I’ll also mention that what you wrote above is pretty much exactly the question that my friend asked me when critiquing my NYPL fellowship application, when I was proposing to get funding to work on v5. Clearly it would make a nice argument to say “we have lots of meaningful traction & some funding will make it much better”, but we’re not really there yet.

That said, another more optimistic way of talking about “the waiting line” would be to discuss the “perceived need for something like peeragogy” (without necessarily using that terminology). When I was talking about the future above, I didn’t mention that we’ve attempted to explain how and why something like peeragogy (but without the neologism!) could be useful for Futures studies, in Patterns, anticipation and participatory futures. Hopefully that paper does a reasonably good job of describing the perceived “demand”, though this could no doubt be improved, and firmed up.

It’s certainly within our capability to use the patterns ourselves… and to add more patterns that have to do with sharing and spreading the materials and techniques (insofar as they are useful for us).

Concretely, the plan continues to be to “patternize” the book in v4; in other words, v4 will be written around the same outline as the Project Action Reviews (viz., Moby Dick (without whales)), so the whole book is one “big” pattern", with lots of little patterns inside. The patterns are meant to have Next Steps which are used for accounting of all of the work in the project. That’s not been maintained since 2015, but the refurbishments are in progress! In terms of actual “use” of the patterns, I’d say that they are used allusively, e.g., Newcomer pattern at OGM?, and anyone in the project will know the basic terminology — Newcomers, Heartbeat, and so on — and I think it’s used this fairly often way, in lieu of any more systematic use. Of course, various patterns are also applied in a more concrete sense, e.g., the PARs instantiate some version of a “Scrapbook” pattern, and these are used fairly frequently:

Anything that isn’t receiving active attention should be moved to a Scrapbook.

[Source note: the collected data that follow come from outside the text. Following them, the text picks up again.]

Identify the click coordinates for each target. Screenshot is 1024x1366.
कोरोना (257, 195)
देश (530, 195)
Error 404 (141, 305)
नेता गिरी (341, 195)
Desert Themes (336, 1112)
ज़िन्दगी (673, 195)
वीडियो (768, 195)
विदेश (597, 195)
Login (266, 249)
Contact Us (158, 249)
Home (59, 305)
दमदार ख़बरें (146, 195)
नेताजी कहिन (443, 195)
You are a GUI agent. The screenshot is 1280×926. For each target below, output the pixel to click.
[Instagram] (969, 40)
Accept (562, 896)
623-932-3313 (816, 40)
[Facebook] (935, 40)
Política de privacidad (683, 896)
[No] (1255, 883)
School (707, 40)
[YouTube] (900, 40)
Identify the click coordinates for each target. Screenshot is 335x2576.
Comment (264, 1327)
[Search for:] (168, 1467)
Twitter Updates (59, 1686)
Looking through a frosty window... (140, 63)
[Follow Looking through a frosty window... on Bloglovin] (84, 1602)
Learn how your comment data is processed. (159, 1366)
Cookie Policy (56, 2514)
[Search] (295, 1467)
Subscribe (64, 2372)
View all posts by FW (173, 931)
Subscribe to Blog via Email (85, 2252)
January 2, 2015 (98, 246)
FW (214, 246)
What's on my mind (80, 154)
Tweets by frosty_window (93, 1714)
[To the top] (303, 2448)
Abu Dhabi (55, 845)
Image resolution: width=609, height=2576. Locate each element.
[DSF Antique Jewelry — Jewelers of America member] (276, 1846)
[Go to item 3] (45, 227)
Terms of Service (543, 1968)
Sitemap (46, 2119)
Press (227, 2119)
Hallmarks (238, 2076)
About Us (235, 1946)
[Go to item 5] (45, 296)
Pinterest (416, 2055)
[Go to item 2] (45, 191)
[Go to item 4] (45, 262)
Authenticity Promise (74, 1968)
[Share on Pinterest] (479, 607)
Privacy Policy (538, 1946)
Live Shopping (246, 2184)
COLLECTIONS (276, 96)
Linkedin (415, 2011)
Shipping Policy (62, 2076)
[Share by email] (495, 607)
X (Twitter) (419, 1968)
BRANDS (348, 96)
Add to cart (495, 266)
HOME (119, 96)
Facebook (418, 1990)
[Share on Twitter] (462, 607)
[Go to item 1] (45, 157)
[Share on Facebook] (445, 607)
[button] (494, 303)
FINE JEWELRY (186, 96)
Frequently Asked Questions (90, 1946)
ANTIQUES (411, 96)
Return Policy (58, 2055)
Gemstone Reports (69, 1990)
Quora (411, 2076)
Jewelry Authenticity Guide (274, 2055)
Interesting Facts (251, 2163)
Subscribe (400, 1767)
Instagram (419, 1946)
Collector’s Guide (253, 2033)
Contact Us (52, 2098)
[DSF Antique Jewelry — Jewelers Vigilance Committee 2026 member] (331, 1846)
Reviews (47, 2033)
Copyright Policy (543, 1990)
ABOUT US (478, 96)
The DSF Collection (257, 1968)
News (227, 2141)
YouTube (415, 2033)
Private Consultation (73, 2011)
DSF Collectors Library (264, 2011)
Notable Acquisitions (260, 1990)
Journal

This may encompass:

Retired patterns that are tabled or completed (no more next steps);
Proto-patterns made of problems, issues, and concerns;
A back-catalog of publications, reports, or other artifacts

Though, another brief comment here is that it’s not all about “downstream” users: “upstream” users are also important (given the notion of patterns); so, e.g., we used Wikimedia as a running example in the “Patterns of Peeragogy” paper.

I came across multiple events, and attended some that came with “CPD points/credits”.
CPD Explained and The CPD Standards Office - would be interesting to explore this space, and what similar options exist in other countries.

Couple of years ago there was a period of "badge hype" (e.g. MOOC providers offering such badges, some of the course platforms, and even some US universities). Initially developed & launched by Mozilla Foundation with funding from the MacArthur Foundation, Mozilla Open Badges was a really promising idea, and there was an ecosystem around digital badges, including “backpack services” (like Mozilla Backpack. But Mozilla exited this space, Open Badges was overtaken by IMS Global and as I notice, the original intent faded into oblivion. See also: Mozilla Wiki > Badges and Why Open Badges?.

There are various commercial edu tech solutions in this space, including Degreed (which has a “free” option for individuals), or EdCast. There are open source alternatives as well, with a more modest amount of curated materials, like Learn Anything. Our intent is very similar with AsWeThink KnowHub, but so far there wasn’t much interest among OGM members in this.

Based on my experience with MOOCs, many courses on Coursera, NovoEd, Udacity used to rely on YouTube videos - some produced in-house, others curated and/or re-licensed (which were usually set as “unlisted”, so not available for the broader YouTube audience).